**Given text:**
==========

RDF is the product of the treatment of MSW to create a fuel that can be burned easily in a combustion boiler. To produce RDF, waste must first be shredded and then carefully sorted to remove all noncombustible material such as glass, metal, and stone. Shredding and separating is carried out using a series of mechanical processes that are energy intensive. The World Bank has estimated that it requires 80–100 kWh to process one tonne of MSW and a further 110– 130 kWh to dry the waste.

After the waste has been shredded and separated, the combustible portion is formed into pellets that can be sold as fuel. The original intention of this process was to generate a fuel suitable for mixing with coal in coal-fired power plants. This, however, led to system problems and the modern strategy is to burn the fuel in specially designed power plants. An alternative is to mix the RDF with biomass waste and then burn the mixture in a power plant. Since RDF production must be preceded by careful sorting, this type of procedure is best suited to situations where extensive recycling is planned.

==========

**Collected material:**
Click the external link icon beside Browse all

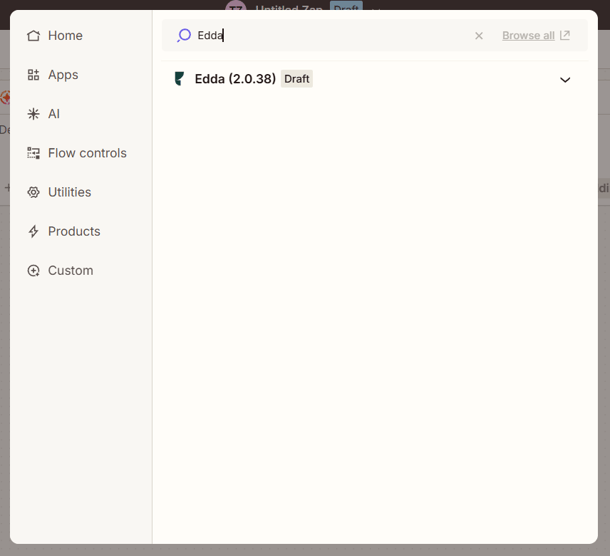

==========

**Directions:**
a - In the text on refuse-derived fuel, what energy figure does the World Bank give for processing one tonne of MSW?
b - Please extend the text on refuse-derived fuel, starting after its final sentence.

**Outputs for the tasks:**
a - 80–100 kWh

b -
Urban waste, its production, and its fate are major environmental issues. As already noted, modern urban living produces enormous quantities of waste in the form of paper, plastic, metals, and glass, as well as organic materials. How these wastes are processed is a matter of increasing global concern. Wastes such as paper, glass, and metal can be recycled, as—in theory—can plastics. From an environmental perspective it makes sense to reuse as much waste as possible, so environmentalists generally favor maximum recycling. Many governments now promote recycling too. However, the economics of recycling are not clear-cut and there are critics who consider it economically ineffective. Since such debates pitch sustainability against economics, the issue is not easily resolved.

While recycling offers the ideal solution, in practice there are frequently neither the facilities nor the infrastructure to recycle effectively. Even where recycling is employed there is still a residue of waste that cannot be reused. Thus, there remains a considerable volume of waste for which an alternative means of disposal is required. The only options currently available are burial in a landfill site or combustion.

The combustion of waste would seem initially to be the ideal solution. Combustion reduces the quantity of waste to 10% or less of its original volume. At the same time it produces energy as a by-product and this energy can be used to generate electricity, heating, or both. Unfortunately, waste often contains traces of undesirable substances that may emerge into the atmosphere as a result of combustion. Other hazardous products may result from the combustion itself, with the waste providing the chemical precursors. So, while solving one environmental problem, waste combustion can generate others.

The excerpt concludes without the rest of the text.